━━━ Texte à examiner
Bacurau, Kleber Mendonça Filho et Juliano Dornelles Brésil-France, 2 h 10
Dans un futur proche, les habitants d’un village du Nordeste brésilien résistent à leurs agresseurs. Kleber Mendonça Filho et Juliano Dornelles mêlent la fable sociale, le western et la science-fiction. Dérangeant.

Sophie Joubert, l'Humanité

«D ’ici quelques années », dans le Sertao, une région reculée du Nordeste brésilien. Sur un long ruban d’asphalte qui file à travers la nature luxuriante, roule un camion-citerne. À son bord, le conducteur et une passagère en blouse blanche, Teresa. Elle rentre à Bacurau, son village natal, pour assister à l’enterrement de sa grand-mère, Carmelita. Très vite, ils dépassent des cercueils en bois verni tombés d’un véhicule, puis un corps ensanglanté qui gît sur le bord de la route. « C’est le deuxième cadavre que je vois aujourd’hui », dira Teresa (Barbara Colen) lors de la cérémonie funèbre pour laquelle tous les villageois sont rassemblés. Un deuil collectif, un moment de partage et de douceur, étrangement troublé par la colère de Domingas (magnifique Sonia Braga), médecin, qui s’en prend à la défunte sans raison apparente. Le lendemain, le village a disparu des GPS, remplacé par une zone blanche sur la tablette que montre l’instituteur à ses élèves. Quelque temps après, des drones aux allures de soucoupes volantes survolent la région tandis que deux motards aux combinaisons bariolées font régner la terreur. Pourquoi Bacurau, un paisible village du Sertao, est-il devenu la cible de mystérieux envahisseurs ?
━━━━━━
━━━ Entrées listées
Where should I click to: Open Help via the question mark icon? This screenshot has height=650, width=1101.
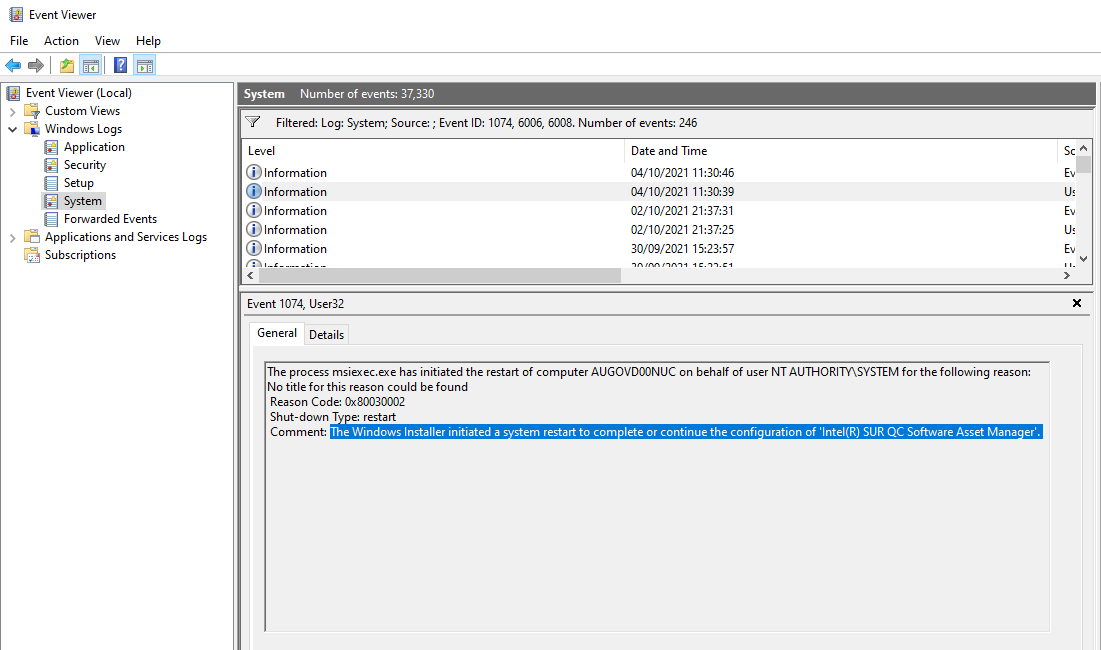click(x=120, y=66)
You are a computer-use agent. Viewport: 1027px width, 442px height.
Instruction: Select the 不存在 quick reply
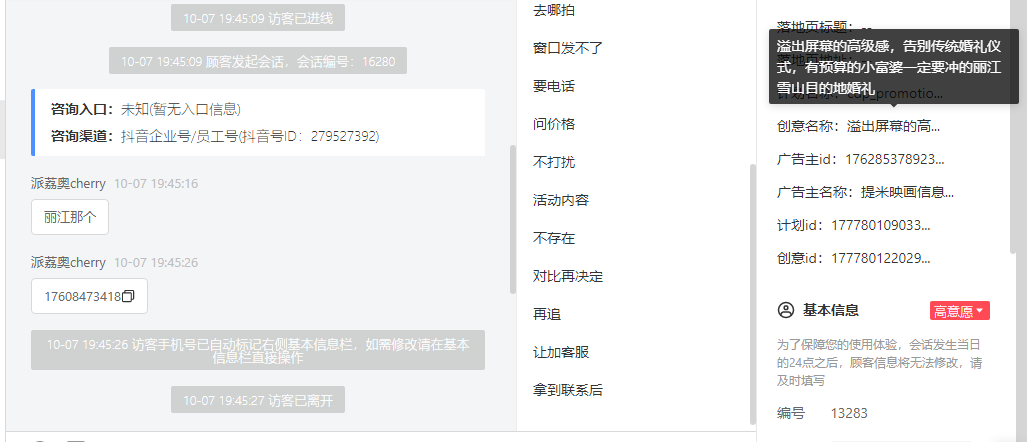(554, 238)
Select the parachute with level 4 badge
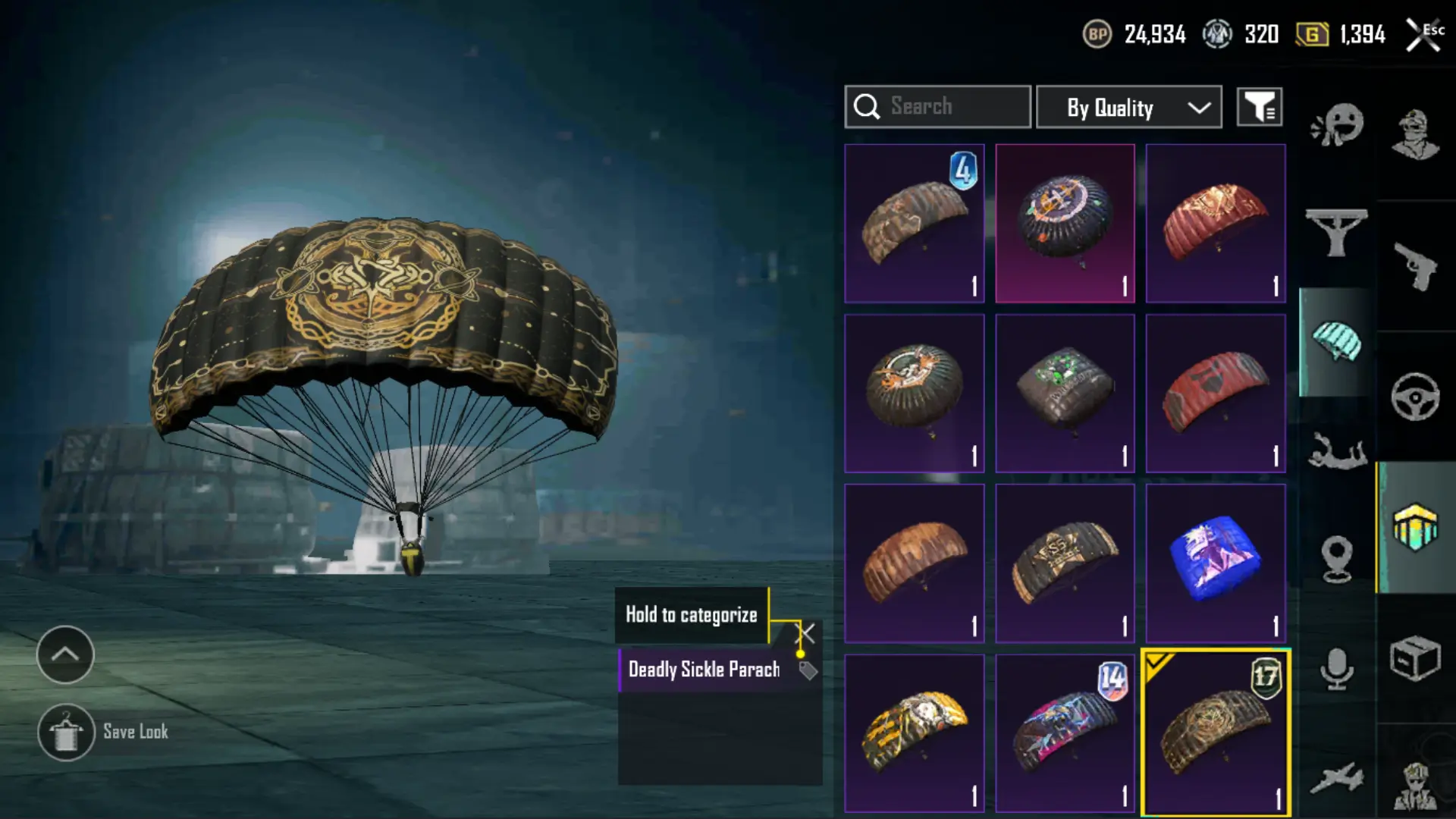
━━━━━━
◆ Travail à faire
1. Résumez en deux phrases le texte sur Bacurau.
2. Poursuivez le texte sur Bacurau à partir de sa dernière phrase.

◆ Réponses détaillées
1. Dans un futur proche, Teresa rentre à Bacurau, village reculé du Sertao, pour l'enterrement de sa grand-mère Carmelita et croise en route des cercueils tombés d'un véhicule puis un corps ensanglanté. Le lendemain des funérailles, le village disparaît des GPS, puis des drones survolent la région et deux motards font régner la terreur, tandis que Bacurau devient la cible de mystérieux envahisseurs.

2.
La puissance du collectif

Dans Aquarius, Kleber Mendonça Filho filmait la résistance d’une femme seule qui refusait de quitter son immeuble, racheté par des promoteurs. Coréalisé avec le chef décorateur Juliano Dornelles, Bacurau raconte la résistance collective des habitants d’un village assailli par un groupe de fous furieux armés jusqu’aux dents. Comme les villes du Far West, Bacurau se compose d’une rue unique, l’église est transformée en débarras et le bus scolaire désaffecté est devenu une serre où prospèrent des plantes vertes. Presque une cité fantôme. Tel un cow-boy descendu de son cheval, Tony Junior, le préfet mafieux en campagne qui prive le village d’eau, débarque en 4x4 rutilant et tente d’acheter les habitants avec des vivres périmés et des médicaments. Il aura fort à faire.

Entre western et science- fiction, film de gangsters et fable sociale nourrie de légendes régionales, Bacurau oppose les habitants d’un monde pauvre et isolé aux riches citadins, à l’envahisseur américain incarné par des suprémacistes ivres de violence, embarqués par leur chef (l’effrayant Udo Kier) dans une ignoble chasse à l’homme.

Ce minuscule village incarne la solidarité, la puissance du collectif, la diversité ethnique et sexuelle. À Bacurau, prostituées et transsexuels sont des citoyens comme les autres. Pas de manichéisme naïf pourtant, ni d’idéalisation de la vie rurale, dans cette vision d’une société qui expérimente un autre modèle de démocratie en mettant tous les problèmes sur la place publique. Bacurau n’est pas un village d’Indiens ou d’irréductibles Gaulois coupé de la mondialisation.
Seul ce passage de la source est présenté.